The last six months have certainly not been pleasant for shareholders of skincare company BWX Ltd (ASX: BWX).
After reaching an all-time high of $5.70 in August, the company behind the Sukin brand finds its shares trading 22% lower at just $4.39 today.
The sell-off began in August after the company released its full year results. Although BWX smashed its prospectus forecasts by delivering a 19.7% jump in sales and a 25% increase in net profit after tax, the market was seemingly unimpressed.
I think the sell-off that ensued was an overreaction which has left BWX's shares at a great price for a buy and hold investment.
Whilst at 23x estimated FY 2017's earnings it shares may not be cheap, I feel they are great value for money when you factor in the company's strong growth prospects in China and the United Kingdom.

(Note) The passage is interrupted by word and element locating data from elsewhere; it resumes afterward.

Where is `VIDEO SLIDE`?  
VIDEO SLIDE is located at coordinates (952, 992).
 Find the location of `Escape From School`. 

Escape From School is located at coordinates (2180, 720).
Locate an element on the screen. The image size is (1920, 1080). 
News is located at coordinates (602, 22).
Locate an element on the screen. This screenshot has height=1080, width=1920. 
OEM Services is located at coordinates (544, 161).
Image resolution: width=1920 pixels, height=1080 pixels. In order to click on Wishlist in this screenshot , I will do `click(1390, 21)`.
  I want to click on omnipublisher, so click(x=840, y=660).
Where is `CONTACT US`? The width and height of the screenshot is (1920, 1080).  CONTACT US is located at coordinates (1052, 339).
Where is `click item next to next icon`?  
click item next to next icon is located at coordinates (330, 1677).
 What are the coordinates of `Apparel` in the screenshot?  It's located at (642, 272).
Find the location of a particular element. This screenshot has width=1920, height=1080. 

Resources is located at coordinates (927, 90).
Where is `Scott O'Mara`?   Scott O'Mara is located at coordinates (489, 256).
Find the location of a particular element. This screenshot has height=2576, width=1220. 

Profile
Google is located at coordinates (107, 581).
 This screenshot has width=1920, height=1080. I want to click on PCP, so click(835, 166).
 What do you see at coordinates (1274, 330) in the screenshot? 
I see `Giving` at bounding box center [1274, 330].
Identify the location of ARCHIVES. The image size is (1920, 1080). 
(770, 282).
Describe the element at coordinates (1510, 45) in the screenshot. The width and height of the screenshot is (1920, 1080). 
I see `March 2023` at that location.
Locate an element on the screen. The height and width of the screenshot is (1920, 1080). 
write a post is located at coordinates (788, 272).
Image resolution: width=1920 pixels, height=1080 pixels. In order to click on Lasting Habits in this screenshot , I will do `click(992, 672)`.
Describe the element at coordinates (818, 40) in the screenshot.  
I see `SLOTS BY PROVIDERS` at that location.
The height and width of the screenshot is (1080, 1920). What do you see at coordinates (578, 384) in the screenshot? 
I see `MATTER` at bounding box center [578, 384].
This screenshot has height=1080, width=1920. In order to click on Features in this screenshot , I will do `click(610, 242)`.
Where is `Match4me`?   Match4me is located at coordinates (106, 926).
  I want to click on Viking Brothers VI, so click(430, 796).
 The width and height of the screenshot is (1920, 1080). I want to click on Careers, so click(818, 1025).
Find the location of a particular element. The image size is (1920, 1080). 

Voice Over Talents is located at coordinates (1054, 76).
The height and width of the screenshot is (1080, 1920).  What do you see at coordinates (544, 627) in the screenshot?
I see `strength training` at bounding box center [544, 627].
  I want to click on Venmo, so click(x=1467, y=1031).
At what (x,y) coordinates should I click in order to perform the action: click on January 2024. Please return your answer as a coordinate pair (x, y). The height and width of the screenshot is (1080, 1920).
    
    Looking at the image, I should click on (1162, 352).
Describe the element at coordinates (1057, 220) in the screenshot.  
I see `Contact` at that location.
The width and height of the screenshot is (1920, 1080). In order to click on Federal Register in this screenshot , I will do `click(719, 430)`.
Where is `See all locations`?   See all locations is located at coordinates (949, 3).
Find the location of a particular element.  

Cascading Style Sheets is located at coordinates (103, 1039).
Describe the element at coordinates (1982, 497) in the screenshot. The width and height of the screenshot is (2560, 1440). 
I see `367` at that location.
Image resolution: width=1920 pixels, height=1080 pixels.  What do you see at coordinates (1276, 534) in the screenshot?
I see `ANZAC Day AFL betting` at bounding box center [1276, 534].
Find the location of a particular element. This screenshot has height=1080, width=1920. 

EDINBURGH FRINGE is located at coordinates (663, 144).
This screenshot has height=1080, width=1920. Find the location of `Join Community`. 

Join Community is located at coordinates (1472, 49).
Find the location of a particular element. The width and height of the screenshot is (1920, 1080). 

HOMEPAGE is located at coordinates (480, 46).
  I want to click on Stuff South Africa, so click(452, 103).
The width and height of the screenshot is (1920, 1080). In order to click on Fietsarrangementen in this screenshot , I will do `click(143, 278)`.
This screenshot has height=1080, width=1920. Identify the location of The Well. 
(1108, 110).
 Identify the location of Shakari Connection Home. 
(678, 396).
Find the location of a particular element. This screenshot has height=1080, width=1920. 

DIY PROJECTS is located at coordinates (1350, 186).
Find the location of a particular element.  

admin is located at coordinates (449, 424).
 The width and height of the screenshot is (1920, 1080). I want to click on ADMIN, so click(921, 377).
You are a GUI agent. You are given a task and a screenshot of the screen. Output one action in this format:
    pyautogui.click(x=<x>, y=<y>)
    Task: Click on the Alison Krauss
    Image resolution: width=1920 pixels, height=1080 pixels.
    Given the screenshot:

In FY 2016 sales of the Sukin natural skin care range grew by over 40% year on year. The majority of this growth came from sales in Australia from stockists such as Priceline, which is owned and operated by Australian Pharmaceutical Industries Ltd (ASX: API).
Also contributing to its sales growth were sales into China via the grey export market. Pleasingly management has attempted to capitalise on this growing demand by launching stores on Chinese e-commerce platforms Tmall.com and JD.com.
Furthermore, BWX launched the Sukin range in Boots pharmacies in the United Kingdom at the end of last year. I believe the brand has a great chance of replicating its Australian success in the UK market, which could provide it with significant growth over the next few years.
Although I think BWX is a buy today, it may be prudent to wait for the company to release its half-year results in mid-February before taking the leap. That way investors can assess how its international sales are tracking before deciding what to pay.